Extended Data Fig. 2. Functional and transcriptional profiling of exhausted T cell subsets and RNA velocity analysis showing that differentiation streams originate from CD62L⁺ T_PEX cells.

(a, b) Congenically marked naive P14 T cells were adoptively transferred into naive recipient mice, which were then infected with LCMV-Cl13. Splenic P14 T cells from each group were sorted at day 28 post-infection and restimulated independently using gp33-pulsed splenocytes in vitro. (a) Schematic of the experimental set-up. (b) Quantifications showing cytokine production of each subset after restimulation. (c–e) Wild-type mice were infected with LCMV-Docile and splenic CD8⁺ T cells were analysed at the indicated time points after infection. (c) Schematic of the experimental set-up. (d) Flow cytometry plots showing the expression of CD62L in T_PEX (Ly108^hi) and T_EX (Ly108^lo) cells among endogenous gp33-specific CD8⁺ T cells. (e) Quantification showing the proportions of CD62L-expressing cells among gp33⁺ T_PEX cells (left) and polyclonal PD-1⁺ T_PEX cells (right) at the indicated time points after infection (f, g) Congenically marked naive P14 T cells were adoptively transferred into naive recipient mice, which were then infected with LCMV-Cl13 or LCMV-Armstrong.
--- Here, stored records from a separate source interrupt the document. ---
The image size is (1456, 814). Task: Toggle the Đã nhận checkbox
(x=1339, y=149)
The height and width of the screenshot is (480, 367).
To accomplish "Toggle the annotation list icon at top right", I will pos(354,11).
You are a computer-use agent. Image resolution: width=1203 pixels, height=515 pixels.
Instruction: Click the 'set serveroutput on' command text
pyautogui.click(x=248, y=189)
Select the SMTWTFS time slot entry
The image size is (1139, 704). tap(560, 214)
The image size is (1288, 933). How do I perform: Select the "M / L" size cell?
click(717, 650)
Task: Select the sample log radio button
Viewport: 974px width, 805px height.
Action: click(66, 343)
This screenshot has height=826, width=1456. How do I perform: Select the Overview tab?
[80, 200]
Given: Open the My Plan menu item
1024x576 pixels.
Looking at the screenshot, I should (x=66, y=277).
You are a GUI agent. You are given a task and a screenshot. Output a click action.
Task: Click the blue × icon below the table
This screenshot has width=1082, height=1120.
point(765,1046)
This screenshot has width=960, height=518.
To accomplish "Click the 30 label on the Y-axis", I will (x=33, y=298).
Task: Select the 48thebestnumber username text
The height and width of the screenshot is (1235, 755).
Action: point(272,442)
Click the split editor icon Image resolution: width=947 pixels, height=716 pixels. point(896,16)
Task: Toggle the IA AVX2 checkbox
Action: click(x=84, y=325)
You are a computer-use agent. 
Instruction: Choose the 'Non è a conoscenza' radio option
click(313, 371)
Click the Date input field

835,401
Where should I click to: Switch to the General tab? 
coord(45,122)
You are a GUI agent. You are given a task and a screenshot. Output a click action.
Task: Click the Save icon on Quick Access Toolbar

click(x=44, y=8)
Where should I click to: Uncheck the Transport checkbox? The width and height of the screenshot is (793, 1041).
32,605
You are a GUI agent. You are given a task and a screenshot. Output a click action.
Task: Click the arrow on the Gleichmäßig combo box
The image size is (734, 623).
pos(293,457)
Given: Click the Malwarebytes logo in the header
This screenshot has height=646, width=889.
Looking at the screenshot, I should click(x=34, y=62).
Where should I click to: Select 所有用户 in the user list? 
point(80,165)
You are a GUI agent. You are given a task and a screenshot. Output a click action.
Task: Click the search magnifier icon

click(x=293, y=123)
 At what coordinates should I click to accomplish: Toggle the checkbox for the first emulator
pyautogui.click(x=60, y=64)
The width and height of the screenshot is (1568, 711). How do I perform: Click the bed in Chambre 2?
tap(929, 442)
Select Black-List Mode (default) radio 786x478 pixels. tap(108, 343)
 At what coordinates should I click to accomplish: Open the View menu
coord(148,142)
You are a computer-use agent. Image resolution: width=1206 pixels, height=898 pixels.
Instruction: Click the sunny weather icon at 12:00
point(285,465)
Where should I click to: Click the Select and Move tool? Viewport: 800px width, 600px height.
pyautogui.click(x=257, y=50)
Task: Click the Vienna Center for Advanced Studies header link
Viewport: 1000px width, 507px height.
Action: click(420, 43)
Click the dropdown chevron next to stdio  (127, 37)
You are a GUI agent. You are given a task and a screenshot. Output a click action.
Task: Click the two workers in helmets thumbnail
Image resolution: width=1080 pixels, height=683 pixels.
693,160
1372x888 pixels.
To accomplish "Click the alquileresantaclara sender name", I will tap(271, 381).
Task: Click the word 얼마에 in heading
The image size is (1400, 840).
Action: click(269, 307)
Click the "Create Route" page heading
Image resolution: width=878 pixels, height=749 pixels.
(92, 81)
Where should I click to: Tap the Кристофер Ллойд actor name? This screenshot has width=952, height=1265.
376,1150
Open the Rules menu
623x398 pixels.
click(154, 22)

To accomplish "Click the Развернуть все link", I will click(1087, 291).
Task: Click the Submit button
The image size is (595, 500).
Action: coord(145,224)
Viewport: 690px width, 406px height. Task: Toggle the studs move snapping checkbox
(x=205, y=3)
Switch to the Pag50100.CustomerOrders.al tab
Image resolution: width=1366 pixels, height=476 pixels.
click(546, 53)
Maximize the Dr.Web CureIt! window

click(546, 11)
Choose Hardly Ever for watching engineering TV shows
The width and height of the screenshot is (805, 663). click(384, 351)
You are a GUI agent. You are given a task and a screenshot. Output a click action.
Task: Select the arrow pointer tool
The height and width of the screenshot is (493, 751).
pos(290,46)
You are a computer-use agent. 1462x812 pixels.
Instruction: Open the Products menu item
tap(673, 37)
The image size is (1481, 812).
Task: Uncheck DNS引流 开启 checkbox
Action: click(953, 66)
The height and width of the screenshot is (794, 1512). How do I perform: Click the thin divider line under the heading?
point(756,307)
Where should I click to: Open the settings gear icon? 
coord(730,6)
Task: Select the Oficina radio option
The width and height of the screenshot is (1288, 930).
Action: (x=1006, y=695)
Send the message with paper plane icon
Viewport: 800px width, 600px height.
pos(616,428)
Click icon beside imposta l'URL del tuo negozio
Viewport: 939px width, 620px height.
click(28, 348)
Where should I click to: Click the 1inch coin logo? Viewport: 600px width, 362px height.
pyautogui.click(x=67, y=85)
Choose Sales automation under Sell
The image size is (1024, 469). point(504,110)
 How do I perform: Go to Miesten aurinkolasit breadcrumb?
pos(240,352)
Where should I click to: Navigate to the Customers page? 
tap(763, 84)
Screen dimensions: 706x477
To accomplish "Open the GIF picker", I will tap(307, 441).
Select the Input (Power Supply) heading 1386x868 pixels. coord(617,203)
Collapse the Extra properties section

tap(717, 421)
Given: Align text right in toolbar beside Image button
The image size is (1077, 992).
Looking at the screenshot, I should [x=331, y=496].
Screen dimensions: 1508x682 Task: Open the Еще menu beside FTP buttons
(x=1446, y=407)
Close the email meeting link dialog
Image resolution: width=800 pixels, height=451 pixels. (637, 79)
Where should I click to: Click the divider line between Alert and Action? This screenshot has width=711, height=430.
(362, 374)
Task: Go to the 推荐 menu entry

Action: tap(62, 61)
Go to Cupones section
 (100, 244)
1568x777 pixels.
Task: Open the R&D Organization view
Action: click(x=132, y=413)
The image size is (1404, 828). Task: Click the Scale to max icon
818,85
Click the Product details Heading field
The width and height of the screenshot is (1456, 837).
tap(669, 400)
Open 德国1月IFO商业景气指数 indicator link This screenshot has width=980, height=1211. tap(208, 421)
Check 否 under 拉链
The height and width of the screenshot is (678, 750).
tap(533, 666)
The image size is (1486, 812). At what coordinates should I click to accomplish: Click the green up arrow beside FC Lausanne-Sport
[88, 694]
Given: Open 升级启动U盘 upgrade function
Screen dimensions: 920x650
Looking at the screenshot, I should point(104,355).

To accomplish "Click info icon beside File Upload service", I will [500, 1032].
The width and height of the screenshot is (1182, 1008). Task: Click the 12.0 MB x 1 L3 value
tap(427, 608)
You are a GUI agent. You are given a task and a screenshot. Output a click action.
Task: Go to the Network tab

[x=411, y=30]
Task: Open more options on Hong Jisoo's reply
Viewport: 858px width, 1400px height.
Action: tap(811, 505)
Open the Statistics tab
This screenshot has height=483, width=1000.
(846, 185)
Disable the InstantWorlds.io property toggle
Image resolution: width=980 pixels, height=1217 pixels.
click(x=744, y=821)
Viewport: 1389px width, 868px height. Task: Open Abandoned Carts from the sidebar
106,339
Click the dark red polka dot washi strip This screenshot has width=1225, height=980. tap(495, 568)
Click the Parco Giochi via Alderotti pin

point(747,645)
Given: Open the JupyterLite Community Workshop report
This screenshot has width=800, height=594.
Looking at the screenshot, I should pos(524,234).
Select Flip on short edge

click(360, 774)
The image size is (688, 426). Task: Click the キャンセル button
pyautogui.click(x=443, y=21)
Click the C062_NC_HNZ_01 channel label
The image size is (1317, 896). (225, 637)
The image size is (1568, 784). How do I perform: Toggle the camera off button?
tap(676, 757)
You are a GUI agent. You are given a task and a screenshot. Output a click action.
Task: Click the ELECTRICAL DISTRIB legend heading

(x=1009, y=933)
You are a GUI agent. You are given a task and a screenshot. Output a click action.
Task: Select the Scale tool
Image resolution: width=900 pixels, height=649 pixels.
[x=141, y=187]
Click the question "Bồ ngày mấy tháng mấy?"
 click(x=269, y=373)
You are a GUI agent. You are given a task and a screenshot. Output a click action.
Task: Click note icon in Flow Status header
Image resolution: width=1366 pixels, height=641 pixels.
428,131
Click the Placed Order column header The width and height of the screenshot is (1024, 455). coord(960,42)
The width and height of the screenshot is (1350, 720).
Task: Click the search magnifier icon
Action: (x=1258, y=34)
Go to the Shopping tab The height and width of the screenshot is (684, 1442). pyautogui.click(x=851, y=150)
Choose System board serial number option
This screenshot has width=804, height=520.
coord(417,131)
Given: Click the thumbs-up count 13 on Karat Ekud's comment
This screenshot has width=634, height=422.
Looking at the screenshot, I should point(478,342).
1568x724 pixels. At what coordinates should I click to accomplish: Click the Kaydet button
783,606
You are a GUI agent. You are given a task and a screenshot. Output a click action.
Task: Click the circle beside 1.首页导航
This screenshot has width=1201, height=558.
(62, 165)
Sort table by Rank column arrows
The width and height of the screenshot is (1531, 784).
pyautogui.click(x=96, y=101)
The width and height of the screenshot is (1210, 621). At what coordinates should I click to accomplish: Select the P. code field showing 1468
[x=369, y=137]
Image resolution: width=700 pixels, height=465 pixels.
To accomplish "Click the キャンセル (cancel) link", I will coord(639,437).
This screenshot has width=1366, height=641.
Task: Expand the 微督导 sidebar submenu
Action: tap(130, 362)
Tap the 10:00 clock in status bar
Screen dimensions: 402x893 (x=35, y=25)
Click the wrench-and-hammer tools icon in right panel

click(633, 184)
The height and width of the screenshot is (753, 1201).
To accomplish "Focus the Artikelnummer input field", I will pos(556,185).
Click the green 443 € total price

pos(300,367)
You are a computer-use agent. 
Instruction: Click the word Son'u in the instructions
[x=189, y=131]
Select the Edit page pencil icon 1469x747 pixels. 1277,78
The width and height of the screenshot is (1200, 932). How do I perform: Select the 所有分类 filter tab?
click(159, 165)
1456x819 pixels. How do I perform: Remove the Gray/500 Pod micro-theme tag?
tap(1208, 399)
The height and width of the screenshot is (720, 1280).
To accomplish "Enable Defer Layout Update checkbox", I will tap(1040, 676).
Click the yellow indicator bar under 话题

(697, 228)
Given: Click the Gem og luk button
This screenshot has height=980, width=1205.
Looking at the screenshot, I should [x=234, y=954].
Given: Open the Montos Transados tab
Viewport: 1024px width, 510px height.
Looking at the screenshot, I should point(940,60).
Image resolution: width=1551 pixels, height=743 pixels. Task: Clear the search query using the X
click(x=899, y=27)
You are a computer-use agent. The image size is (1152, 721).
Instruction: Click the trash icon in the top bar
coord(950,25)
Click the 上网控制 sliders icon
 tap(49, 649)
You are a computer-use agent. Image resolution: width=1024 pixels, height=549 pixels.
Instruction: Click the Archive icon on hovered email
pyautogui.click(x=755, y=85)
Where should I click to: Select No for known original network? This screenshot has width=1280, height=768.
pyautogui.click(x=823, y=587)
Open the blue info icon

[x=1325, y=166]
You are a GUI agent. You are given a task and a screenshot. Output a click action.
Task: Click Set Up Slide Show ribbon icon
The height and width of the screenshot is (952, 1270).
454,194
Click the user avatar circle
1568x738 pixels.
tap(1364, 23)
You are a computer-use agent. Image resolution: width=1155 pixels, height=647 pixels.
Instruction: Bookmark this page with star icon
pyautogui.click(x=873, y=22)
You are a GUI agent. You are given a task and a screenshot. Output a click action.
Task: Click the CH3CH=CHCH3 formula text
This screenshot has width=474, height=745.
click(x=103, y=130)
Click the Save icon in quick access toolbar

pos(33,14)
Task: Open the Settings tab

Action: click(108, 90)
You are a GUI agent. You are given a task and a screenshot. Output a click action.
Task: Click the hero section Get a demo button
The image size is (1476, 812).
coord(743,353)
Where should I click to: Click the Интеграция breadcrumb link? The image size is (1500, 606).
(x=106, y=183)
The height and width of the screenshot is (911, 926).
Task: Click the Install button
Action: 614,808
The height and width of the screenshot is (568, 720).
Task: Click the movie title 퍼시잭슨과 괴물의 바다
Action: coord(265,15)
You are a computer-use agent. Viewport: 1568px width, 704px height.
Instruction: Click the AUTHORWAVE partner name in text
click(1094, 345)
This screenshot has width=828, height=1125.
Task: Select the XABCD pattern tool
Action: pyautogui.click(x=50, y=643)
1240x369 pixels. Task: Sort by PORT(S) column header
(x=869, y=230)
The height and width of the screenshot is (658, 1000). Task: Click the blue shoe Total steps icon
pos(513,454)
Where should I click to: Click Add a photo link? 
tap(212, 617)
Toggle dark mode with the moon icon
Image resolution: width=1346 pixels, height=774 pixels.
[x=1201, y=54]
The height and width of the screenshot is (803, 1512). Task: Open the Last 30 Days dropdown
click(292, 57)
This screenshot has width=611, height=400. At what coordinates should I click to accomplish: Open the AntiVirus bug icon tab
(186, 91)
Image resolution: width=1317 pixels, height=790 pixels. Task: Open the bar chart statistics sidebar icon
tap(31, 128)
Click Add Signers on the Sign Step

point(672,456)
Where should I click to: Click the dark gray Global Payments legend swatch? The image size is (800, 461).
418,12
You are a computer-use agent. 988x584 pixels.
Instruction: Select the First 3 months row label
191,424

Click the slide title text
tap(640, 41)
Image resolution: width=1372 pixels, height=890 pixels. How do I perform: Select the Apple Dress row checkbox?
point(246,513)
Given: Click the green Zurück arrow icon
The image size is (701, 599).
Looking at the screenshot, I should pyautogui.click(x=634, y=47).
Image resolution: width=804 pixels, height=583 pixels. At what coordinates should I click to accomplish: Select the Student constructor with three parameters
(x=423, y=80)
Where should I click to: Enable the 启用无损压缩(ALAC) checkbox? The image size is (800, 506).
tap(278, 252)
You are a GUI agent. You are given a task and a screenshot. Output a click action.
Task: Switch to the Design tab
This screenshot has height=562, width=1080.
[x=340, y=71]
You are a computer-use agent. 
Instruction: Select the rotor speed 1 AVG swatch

Splenic P14 compartments from each group were sorted at 28 dpi and processed for bulk RNA-seq. (f) Schematic of the experimental set-up. (g) Principal component plot showing the transcriptional landscapes of sorted populations as indicated. (h–j) Congenically marked naive Tcf7-GFP P14 T cells were adoptively transferred into naive mice, which were then infected with LCMV-Cl13. P14 T_PEX cells were sorted at day 28 post-infection based on the expression of Tcf7-GFP. (h) Schematic of the experimental set-up. (i) Flow cytometry plots showing the sorting strategy and post-sort purity. (j) RNA velocity analysis showing developmental trajectories of T_PEX cells, together with the expression of Tcf7 (left) and Sell (right). Horizontal lines and error bars of bar graphs indicate mean and s.e.m., respectively. Data are representative of two independent experiments (b) and all analysed mice (e). P values are from Mann–Whitney tests (b) and two-tailed unpaired t-tests (e); P > 0.05, not significant (n.s.).